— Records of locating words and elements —

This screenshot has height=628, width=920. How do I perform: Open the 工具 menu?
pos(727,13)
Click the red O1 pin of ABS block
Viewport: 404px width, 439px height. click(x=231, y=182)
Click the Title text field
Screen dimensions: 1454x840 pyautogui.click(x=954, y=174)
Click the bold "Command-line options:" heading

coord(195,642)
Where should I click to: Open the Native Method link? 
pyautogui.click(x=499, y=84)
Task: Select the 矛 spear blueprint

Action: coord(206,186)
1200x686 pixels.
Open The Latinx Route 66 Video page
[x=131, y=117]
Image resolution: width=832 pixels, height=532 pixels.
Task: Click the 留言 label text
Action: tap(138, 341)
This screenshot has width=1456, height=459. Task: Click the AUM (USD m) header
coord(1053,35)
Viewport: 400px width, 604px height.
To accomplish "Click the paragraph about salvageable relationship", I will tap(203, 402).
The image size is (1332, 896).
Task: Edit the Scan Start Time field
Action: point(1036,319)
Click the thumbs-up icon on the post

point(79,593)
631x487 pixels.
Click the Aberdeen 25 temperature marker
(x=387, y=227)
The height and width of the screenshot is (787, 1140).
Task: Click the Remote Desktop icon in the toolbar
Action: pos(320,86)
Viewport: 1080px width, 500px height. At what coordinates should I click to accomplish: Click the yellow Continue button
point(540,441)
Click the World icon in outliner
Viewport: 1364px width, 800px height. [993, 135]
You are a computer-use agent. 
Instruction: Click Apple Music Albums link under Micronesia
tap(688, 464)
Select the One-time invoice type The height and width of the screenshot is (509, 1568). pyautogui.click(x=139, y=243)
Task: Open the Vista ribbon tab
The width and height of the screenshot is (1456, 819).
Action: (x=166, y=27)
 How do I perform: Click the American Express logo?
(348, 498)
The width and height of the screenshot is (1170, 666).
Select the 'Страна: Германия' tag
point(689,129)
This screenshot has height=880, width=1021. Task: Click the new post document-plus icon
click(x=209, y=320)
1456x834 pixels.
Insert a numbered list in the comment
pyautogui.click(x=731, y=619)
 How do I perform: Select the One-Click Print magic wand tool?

— DIRECTION —
Reproduce every item above character for character, without changing anything.

— FULL RESPONSE —
This screenshot has height=628, width=920. How do I perform: Open the 工具 menu?
pos(727,13)
Click the red O1 pin of ABS block
Viewport: 404px width, 439px height. click(x=231, y=182)
Click the Title text field
Screen dimensions: 1454x840 pyautogui.click(x=954, y=174)
Click the bold "Command-line options:" heading

coord(195,642)
Where should I click to: Open the Native Method link? 
pyautogui.click(x=499, y=84)
Task: Select the 矛 spear blueprint

Action: coord(206,186)
1200x686 pixels.
Open The Latinx Route 66 Video page
[x=131, y=117]
Image resolution: width=832 pixels, height=532 pixels.
Task: Click the 留言 label text
Action: tap(138, 341)
This screenshot has width=1456, height=459. Task: Click the AUM (USD m) header
coord(1053,35)
Viewport: 400px width, 604px height.
To accomplish "Click the paragraph about salvageable relationship", I will tap(203, 402).
The image size is (1332, 896).
Task: Edit the Scan Start Time field
Action: point(1036,319)
Click the thumbs-up icon on the post

point(79,593)
631x487 pixels.
Click the Aberdeen 25 temperature marker
(x=387, y=227)
The height and width of the screenshot is (787, 1140).
Task: Click the Remote Desktop icon in the toolbar
Action: pos(320,86)
Viewport: 1080px width, 500px height. At what coordinates should I click to accomplish: Click the yellow Continue button
point(540,441)
Click the World icon in outliner
Viewport: 1364px width, 800px height. [993, 135]
You are a computer-use agent. 
Instruction: Click Apple Music Albums link under Micronesia
tap(688, 464)
Select the One-time invoice type The height and width of the screenshot is (509, 1568). pyautogui.click(x=139, y=243)
Task: Open the Vista ribbon tab
The width and height of the screenshot is (1456, 819).
Action: (x=166, y=27)
 How do I perform: Click the American Express logo?
(348, 498)
The width and height of the screenshot is (1170, 666).
Select the 'Страна: Германия' tag
point(689,129)
This screenshot has height=880, width=1021. Task: Click the new post document-plus icon
click(x=209, y=320)
1456x834 pixels.
Insert a numbered list in the comment
pyautogui.click(x=731, y=619)
 How do I perform: Select the One-Click Print magic wand tool?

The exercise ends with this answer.